## [Problem to solve]
Rewrite all the records with every "screenshot" swapped for "image" and everything else unchanged, leaving out the pictures.

## [Data for this exercise]
━━━

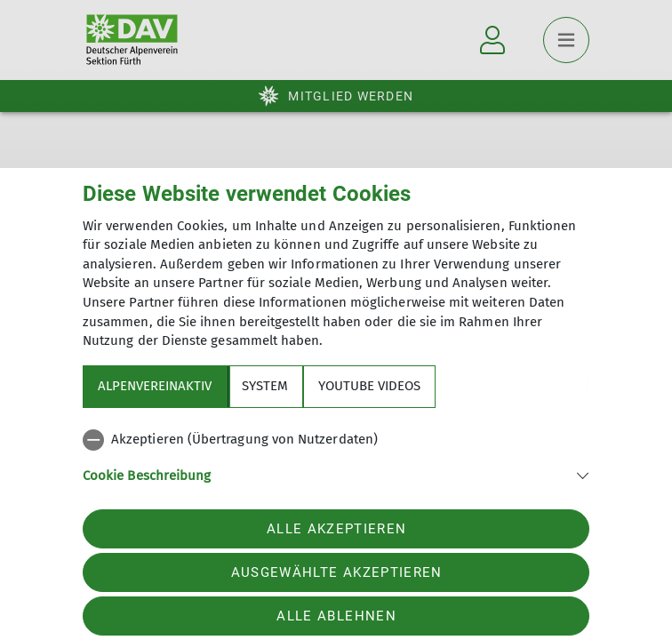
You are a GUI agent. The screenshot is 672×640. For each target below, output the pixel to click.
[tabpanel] (336, 468)
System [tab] (265, 386)
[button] (336, 474)
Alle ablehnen (336, 616)
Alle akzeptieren (336, 529)
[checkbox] (336, 440)
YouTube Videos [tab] (369, 386)
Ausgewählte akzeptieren (337, 572)
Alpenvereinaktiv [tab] (155, 386)
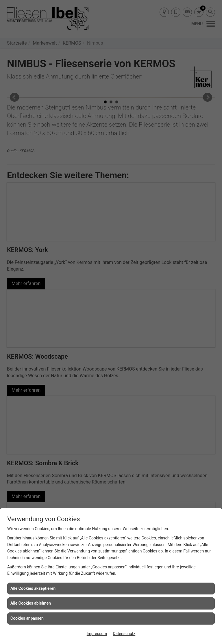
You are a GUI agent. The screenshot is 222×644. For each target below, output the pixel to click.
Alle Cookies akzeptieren (33, 588)
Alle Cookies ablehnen (31, 603)
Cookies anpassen (27, 618)
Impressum (97, 634)
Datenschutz (124, 634)
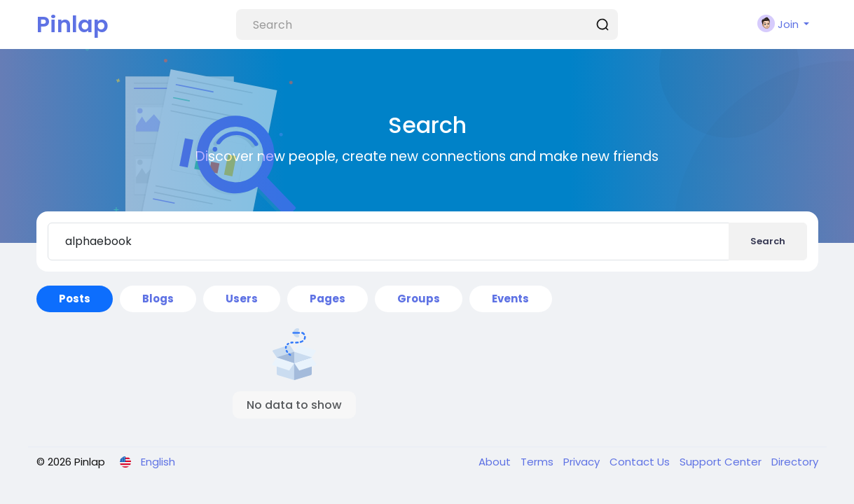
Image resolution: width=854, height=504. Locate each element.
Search (768, 241)
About (496, 461)
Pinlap (72, 24)
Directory (794, 461)
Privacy (583, 461)
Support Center (722, 461)
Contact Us (641, 461)
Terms (538, 461)
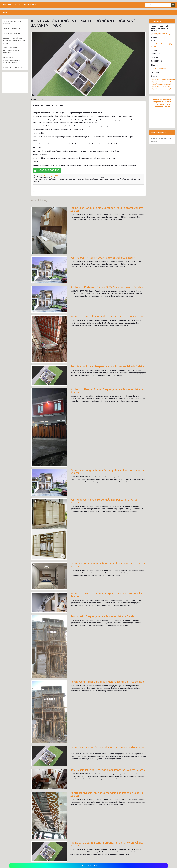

━━━

## [Finished task]
You are a GUI agent. The image is 672×640. For each target below, output the pixel to click.
[tabpanel] (336, 468)
System [tab] (265, 386)
[button] (336, 474)
Alle ablehnen (336, 616)
Alle akzeptieren (336, 529)
[checkbox] (336, 440)
YouTube Videos [tab] (369, 386)
Ausgewählte akzeptieren (337, 572)
Alpenvereinaktiv [tab] (155, 386)
You are a GUI agent. The image is 222×644. For each target below, output the pixel to click.
Alle Cookies akzeptieren (33, 588)
Alle Cookies ablehnen (31, 603)
Cookies anpassen (27, 618)
Impressum (97, 634)
Datenschutz (124, 634)
Image resolution: width=854, height=504. Locate each element.
Search (768, 241)
About (496, 461)
Pinlap (72, 24)
Directory (794, 461)
Privacy (583, 461)
Support Center (722, 461)
Contact Us (641, 461)
Terms (538, 461)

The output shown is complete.